И автор спрашивает: «Куда же скрылся дух Христов?» В то время как христиане по имени изменяли делу Христову, нехристиане служили ему. Весь социальный прогресс, все христианские преобразования последних веков были совершены неверующими. Дух Христов дышит где хочет. Соловьев советует «номинальным христианам, гордящимся своею бесовскою верою», вспомнить историю двух апостолов — Иуды Искариота и Фомы. Вместо того чтобы порицать дело «неверующих прогрессистов», пусть бы они сами попробовали сделать лучше, создать христианство живое, социальное, вселенское.

Доклад Соловьева есть торжественное, публичное отречение от «церковной политики». Осуждается все историческое христианство, и западное и восточное. Церковные люди, мнящие себя христианами, хуже неверующих: их вера — «бесовская», они Иуды Искариоты, фанатики и человеконенавистники. Отрицается «церковный догматизм», «послушание духовным властям», вообще всякое «правоверие». Христово дело совершается через безбожников. Тон доклада — раздраженный, вызывающий; обличения — преувеличенно резкие и страстные. Такие крайности свойственны разочаровавшимся идеалистам: в каждом слове звучит личная обида, личная месть.

Таков был финал долгой борьбы за теократическую идею: она неосуществима, потому что весь христианский мир предает Христа.

В 1892 году Соловьев сказал Евгению Трубецкому по поводу одной его речи: «Ты призывал христиан всех вероисповеданий соединиться в общей борьбе против неверия; я желал бы, наоборот, соединиться с современными неверующими в борьбе против современных христиан».
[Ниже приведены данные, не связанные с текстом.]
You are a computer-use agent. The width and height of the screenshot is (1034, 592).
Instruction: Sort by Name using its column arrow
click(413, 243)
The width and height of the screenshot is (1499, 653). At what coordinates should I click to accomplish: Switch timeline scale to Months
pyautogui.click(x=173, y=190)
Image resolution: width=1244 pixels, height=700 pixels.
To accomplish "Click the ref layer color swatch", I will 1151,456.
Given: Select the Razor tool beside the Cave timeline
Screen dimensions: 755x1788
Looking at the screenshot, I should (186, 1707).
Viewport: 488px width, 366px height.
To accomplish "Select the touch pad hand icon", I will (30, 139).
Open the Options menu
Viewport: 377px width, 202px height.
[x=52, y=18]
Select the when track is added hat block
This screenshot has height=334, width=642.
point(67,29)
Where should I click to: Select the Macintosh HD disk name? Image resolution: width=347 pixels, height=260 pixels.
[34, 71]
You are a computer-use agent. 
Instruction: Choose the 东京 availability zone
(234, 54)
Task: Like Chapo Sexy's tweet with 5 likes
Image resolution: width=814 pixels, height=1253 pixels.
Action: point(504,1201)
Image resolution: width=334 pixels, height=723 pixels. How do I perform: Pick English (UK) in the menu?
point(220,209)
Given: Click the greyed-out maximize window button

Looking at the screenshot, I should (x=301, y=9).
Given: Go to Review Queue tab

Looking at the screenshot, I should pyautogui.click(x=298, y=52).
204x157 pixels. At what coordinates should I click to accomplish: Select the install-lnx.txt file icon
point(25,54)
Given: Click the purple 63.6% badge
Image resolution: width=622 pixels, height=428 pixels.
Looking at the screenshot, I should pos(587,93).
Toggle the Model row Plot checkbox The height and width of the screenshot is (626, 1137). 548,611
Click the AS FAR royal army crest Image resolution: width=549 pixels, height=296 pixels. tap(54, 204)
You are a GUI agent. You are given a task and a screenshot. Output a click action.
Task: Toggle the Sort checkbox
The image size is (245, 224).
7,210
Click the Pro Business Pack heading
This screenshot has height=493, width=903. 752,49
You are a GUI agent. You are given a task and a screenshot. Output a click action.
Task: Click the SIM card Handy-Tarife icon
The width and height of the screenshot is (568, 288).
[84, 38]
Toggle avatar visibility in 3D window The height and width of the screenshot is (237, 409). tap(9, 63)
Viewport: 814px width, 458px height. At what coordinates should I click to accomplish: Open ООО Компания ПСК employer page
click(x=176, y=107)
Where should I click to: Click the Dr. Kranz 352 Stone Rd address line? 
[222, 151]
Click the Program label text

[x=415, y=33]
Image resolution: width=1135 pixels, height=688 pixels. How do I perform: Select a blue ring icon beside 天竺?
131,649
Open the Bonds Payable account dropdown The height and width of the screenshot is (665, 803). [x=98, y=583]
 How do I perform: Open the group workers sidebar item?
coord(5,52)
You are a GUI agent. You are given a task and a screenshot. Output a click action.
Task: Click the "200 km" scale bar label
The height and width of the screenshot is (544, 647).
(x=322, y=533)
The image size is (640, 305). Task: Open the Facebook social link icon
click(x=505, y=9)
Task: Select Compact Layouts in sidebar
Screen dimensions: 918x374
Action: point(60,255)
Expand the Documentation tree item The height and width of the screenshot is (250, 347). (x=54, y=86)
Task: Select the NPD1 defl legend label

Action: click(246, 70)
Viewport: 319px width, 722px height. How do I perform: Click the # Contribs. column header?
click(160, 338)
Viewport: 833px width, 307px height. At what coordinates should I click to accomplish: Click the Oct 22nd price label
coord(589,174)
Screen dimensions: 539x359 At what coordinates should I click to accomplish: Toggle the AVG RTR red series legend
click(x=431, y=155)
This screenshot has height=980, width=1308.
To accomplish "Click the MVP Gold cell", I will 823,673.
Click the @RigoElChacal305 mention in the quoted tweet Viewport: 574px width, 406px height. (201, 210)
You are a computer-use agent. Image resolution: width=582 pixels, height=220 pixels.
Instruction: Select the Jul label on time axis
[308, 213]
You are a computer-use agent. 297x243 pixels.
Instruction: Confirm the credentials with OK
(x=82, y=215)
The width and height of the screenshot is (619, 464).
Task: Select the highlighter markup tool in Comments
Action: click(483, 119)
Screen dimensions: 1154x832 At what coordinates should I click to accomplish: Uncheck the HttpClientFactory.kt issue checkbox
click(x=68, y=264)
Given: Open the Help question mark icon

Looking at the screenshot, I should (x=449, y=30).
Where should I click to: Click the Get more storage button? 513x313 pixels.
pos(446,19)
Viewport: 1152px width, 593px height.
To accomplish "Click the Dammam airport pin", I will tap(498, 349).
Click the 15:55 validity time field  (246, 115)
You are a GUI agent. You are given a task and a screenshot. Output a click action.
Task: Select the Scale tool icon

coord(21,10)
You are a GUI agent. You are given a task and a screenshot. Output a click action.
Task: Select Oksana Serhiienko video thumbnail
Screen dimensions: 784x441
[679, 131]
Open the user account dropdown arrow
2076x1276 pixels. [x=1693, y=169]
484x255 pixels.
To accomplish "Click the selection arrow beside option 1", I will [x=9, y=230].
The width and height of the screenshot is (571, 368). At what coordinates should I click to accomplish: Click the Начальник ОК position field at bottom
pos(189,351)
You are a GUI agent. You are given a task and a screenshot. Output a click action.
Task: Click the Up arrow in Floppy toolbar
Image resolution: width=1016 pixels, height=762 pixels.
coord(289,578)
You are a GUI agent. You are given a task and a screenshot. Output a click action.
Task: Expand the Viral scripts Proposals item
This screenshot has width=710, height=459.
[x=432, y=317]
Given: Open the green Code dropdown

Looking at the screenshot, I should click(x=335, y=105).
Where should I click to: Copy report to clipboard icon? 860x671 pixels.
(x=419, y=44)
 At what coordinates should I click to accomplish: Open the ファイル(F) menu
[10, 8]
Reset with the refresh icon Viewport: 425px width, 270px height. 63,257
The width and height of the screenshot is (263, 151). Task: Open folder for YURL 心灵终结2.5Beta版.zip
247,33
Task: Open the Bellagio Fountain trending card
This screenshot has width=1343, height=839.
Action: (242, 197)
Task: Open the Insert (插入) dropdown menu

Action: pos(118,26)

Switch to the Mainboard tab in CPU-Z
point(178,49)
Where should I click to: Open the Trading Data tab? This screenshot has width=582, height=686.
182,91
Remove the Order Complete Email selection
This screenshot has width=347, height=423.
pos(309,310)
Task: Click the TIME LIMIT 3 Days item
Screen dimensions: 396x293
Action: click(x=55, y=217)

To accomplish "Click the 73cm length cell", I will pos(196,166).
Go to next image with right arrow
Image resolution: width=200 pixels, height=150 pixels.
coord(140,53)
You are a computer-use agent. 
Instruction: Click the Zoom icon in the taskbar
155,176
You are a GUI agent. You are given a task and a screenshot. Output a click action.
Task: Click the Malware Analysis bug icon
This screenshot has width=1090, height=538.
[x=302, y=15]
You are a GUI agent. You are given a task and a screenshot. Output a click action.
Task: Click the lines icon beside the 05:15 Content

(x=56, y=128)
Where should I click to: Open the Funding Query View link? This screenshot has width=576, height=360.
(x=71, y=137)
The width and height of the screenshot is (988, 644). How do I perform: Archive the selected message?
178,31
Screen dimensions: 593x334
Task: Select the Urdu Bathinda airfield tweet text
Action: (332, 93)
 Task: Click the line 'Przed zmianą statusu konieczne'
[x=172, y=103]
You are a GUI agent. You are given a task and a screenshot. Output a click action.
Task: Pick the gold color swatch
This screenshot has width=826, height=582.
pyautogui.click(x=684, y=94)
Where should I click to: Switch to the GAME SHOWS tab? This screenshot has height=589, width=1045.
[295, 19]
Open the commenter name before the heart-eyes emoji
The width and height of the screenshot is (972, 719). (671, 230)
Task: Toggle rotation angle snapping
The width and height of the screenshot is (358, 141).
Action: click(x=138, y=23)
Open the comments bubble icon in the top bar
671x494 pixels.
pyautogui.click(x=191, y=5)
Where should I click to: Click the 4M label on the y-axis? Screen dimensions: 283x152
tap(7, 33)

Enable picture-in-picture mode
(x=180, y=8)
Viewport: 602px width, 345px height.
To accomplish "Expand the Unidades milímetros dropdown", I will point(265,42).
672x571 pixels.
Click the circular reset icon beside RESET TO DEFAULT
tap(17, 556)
Выступление Соловьева в Психологическом обществе было событием в московской жизни. «Заседание было назначено, — рассказывает Я. Колубовский [72], — в круглом зале правления Университета, где обычно происходили собрания общества. В качестве помощника секретаря общества мне приходилось нести распорядительские обязанности. Не ожидая чего‑либо особенного, я на этот раз явился за четверть часа до заседания. К удивлению моему я увидел, что вся лестница, ведущая в зал заседаний, занята жаждущими попасть в него. От служителя я узнал, что все переполнено, что негде даже раздеться. Из затруднения вывел Н. Я. Грот, с обычной своей стремительностью получив разрешение открыть для заседания актовый зал. Зал быстро наполнился самой избранной публикой: профессора, литераторы, члены общества в небывалом числе. Вся московская знать имела здесь своих представителей… Доклад Соловьева с внешней стороны был произнесен крайне неудачно. Соловьев не успел отделать его, а многочисленные цитаты из Евангелия отыскивал по греческому тексту. Происходили невольные паузы. Во время одной из таких пауз почтенный П. Д. Боборыкин встал и со словами: «Что это? собор?» — вышел. Весь доклад продолжался не более трех четвертей часа. В перерыве было заметно особенное оживление, к Гроту один за другим подходили члены общества с заявлениями о желании возражать. Прения в такой обстановке были, конечно, неудобны, и председатель объявил, что прения состоятся в закрытом заседании, т. е. без публики и в другом помещении. Ропот неудовольствия пронесся по зале… Многие записались тут же в члены–соревнователи и заплатили десять рублей. Прения были спокойны. Возражали Грингмут, секретарь «Московских ведомостей», и Ю. П. Говоруха–Отрок, фельетонист той же газеты».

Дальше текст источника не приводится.